Last week we ran a post on the proposal by AASA, the superintendent's group, to kill off due process hearings and mediation. We got a lot of reaction to the post.

In the process of reviewing the reactions, I learned that our friend Jim Rosenfeld at the Seattle University Academy had a reaction to his being quoted in the article.  The following is his response that is posted on the Academy's website(the remainder of this post are Jim's response):

In early April 2013, the American Association of School Administrators (AASA) released Part I of its IDEA Re-Authorization Proposals titled "Rethinking Special Education Due Process." In its own words, the Report "contends modifications to the current due process system could greatly reduce, if not eliminate, the burdensome and often costly litigation that does not necessarily ensure measureable educational gains for special education students. At the same time, AASA's proposal preserves the right for parents to move forward with litigation against a district and maintains other effective dispute resolution models that were put in place in the prior re-authorizations."
I was asked to review and comment upon a January 2013 draft of the Report, probably because it cited quotes from my article "It's Time for an Alternative Dispute Resolution Procedure," 32-2 NAALJ 544-567 (Fall 2012) that were critical of many aspects of special education due process hearings. Those references were included in the final Report, which also listed me in acknowledging "the many people who have been involved in the development of this report."
My concern is that readers of the Report, looking simply at the quotes from my NAALJ article and the statement "acknowledging" my "involvement" in development of the report, may conclude that I support the AASA's recommendations. That is incorrect. While I have many concerns about due process, most of them could be ameliorated by assuring that parents have competent counsel. I have never suggested or advocated that a litigation option be removed from IDEA. Moreover, I never saw the recommendations included in the final report.
Most importantly, I fundamentally disagreed then and now with the Report's assessment of the place of children with disabilities in the public education system. Reproduced below is virtually the entire body of my comments provided to AASA following my review of the draft I was provided.
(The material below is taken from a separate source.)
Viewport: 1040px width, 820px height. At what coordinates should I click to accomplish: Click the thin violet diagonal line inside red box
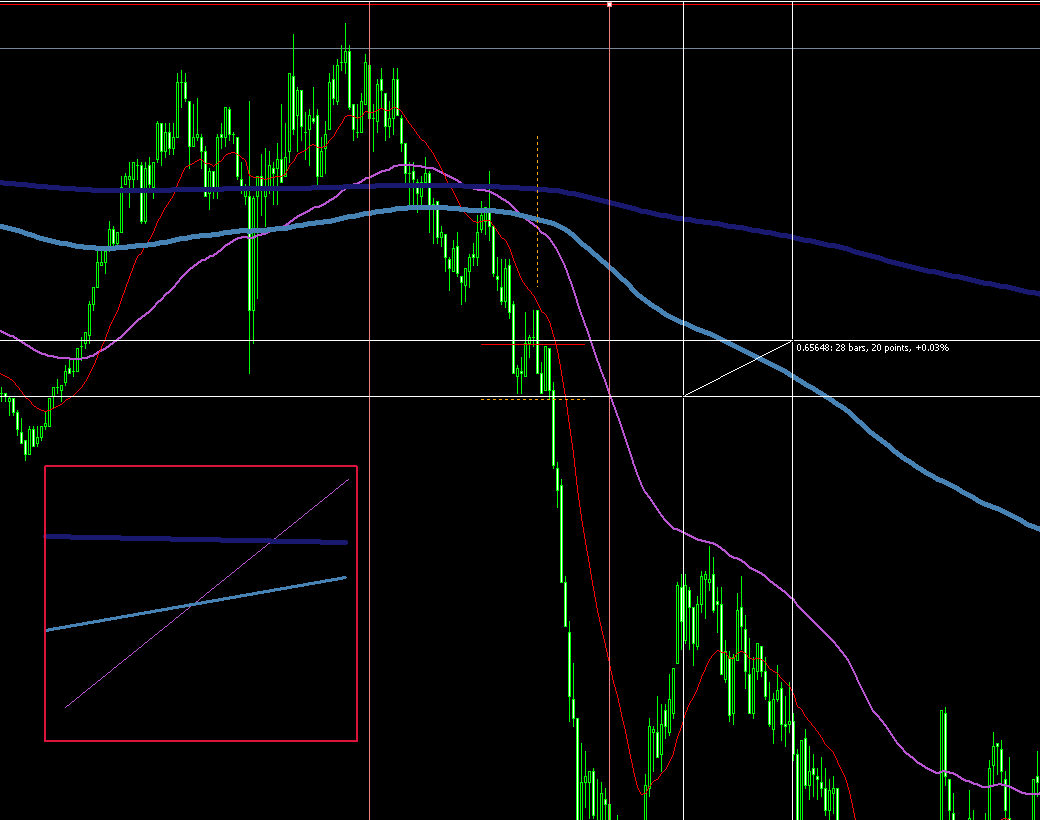tap(207, 593)
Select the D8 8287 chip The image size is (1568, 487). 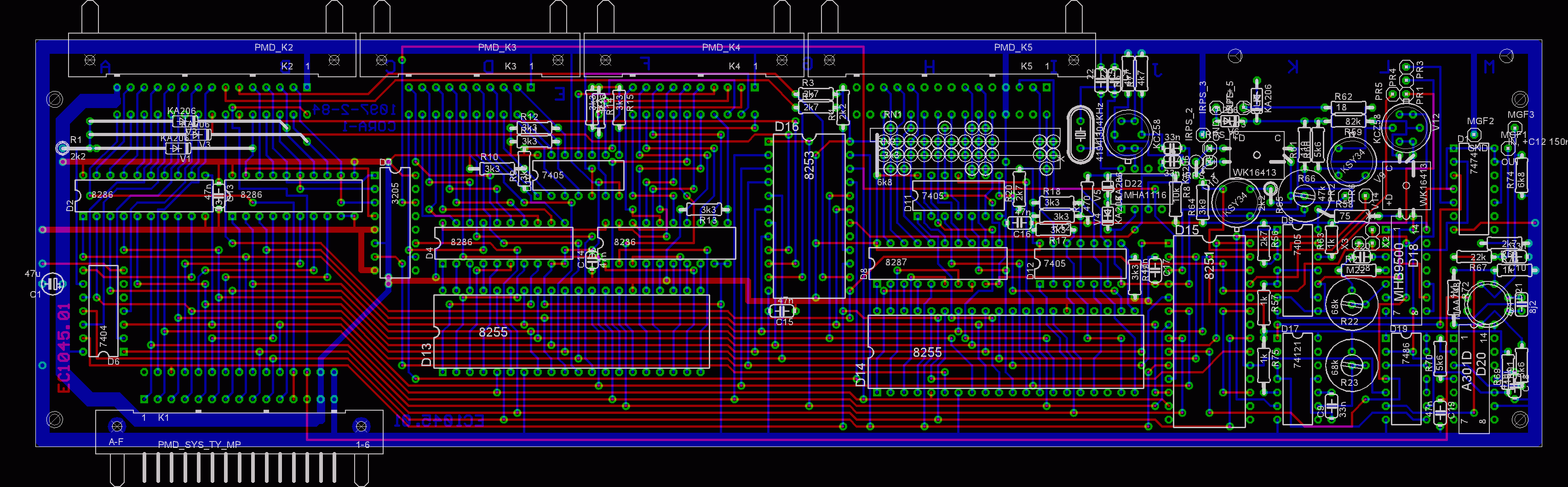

"My apology for taking so long in getting back to you on this. I hope you are still open to additional comments, but if not, I completely understand. Moreover, I suspect you will not be happy with what I have to say, but you did ask and I would not feel comfortable being other than completely honest. Finally, I hope and expect that you will not share the following with anyone without my prior consent.
"To be candid, I find the article surprisingly insensitive to the needs and concerns of children with disabilities and their parents - with one surprising exception. That is the first paragraph of the section titled "Reconsidering a due process framework for IDEA," which sounds like it was written by a different author. I understand, obviously, that the article is written from and designed to explain the school administrators' perspective, and it does that well. The statistical information, particularly, is quite useful.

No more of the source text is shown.